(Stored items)
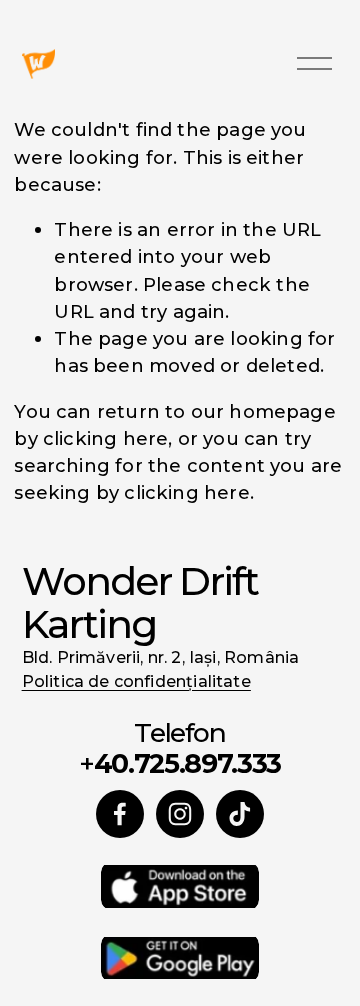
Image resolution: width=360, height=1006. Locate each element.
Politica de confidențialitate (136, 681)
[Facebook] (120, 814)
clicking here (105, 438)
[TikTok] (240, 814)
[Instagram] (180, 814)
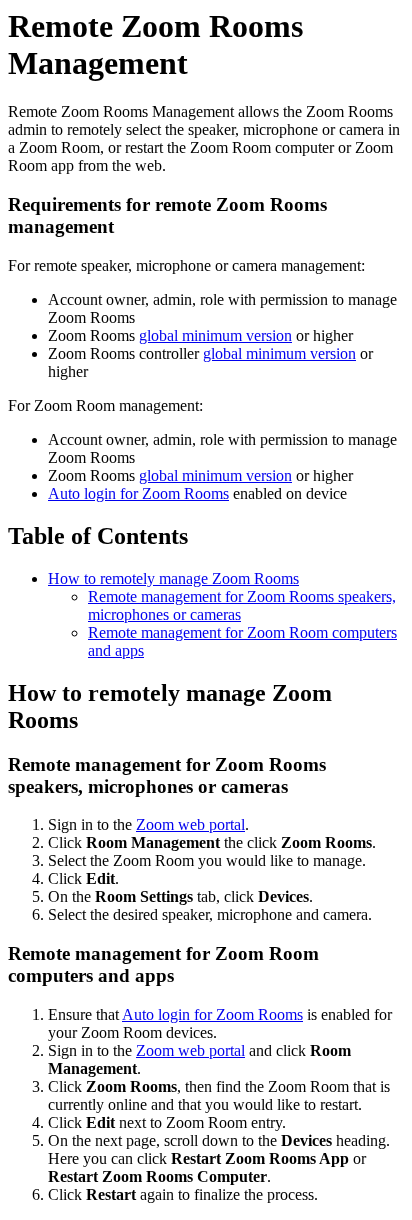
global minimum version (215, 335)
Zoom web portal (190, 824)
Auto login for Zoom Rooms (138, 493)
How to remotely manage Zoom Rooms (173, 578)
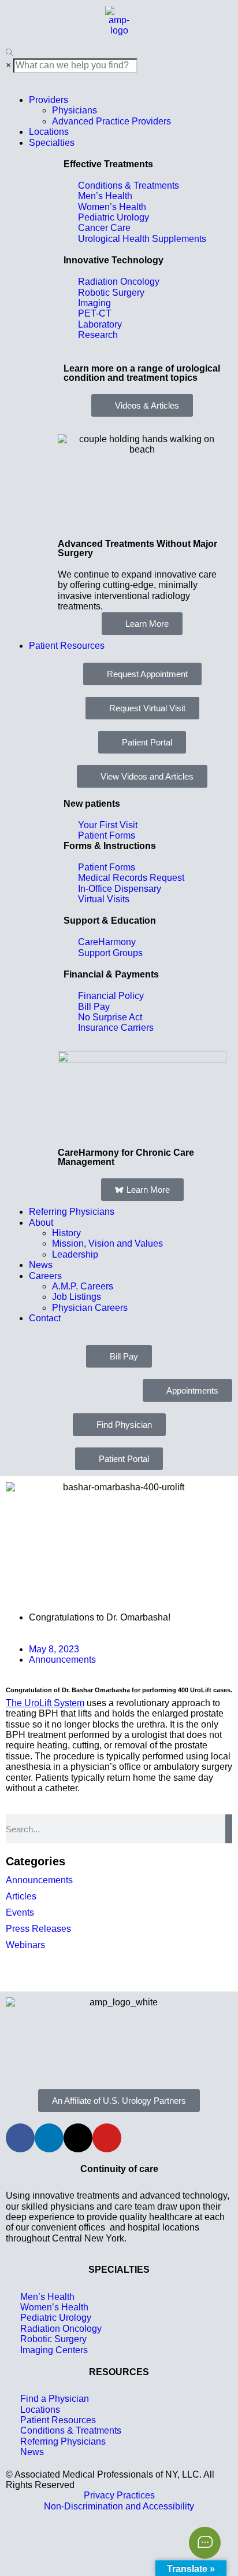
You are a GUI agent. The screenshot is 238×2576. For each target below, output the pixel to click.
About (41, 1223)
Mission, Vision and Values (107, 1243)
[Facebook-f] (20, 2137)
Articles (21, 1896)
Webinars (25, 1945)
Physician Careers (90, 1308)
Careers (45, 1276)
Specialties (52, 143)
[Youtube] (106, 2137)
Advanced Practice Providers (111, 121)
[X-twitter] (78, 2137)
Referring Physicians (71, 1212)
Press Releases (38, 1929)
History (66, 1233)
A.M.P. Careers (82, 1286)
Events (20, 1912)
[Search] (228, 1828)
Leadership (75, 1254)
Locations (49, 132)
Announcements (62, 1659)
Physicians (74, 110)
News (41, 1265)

- [WHAT NEEDS TO BE DONE]
Within the records, filter for lines that contain the word "Rooms" and show each one.

- [COMPLETED EXERCISE]
Auto login for Zoom Rooms (138, 493)
How to remotely manage Zoom Rooms (173, 578)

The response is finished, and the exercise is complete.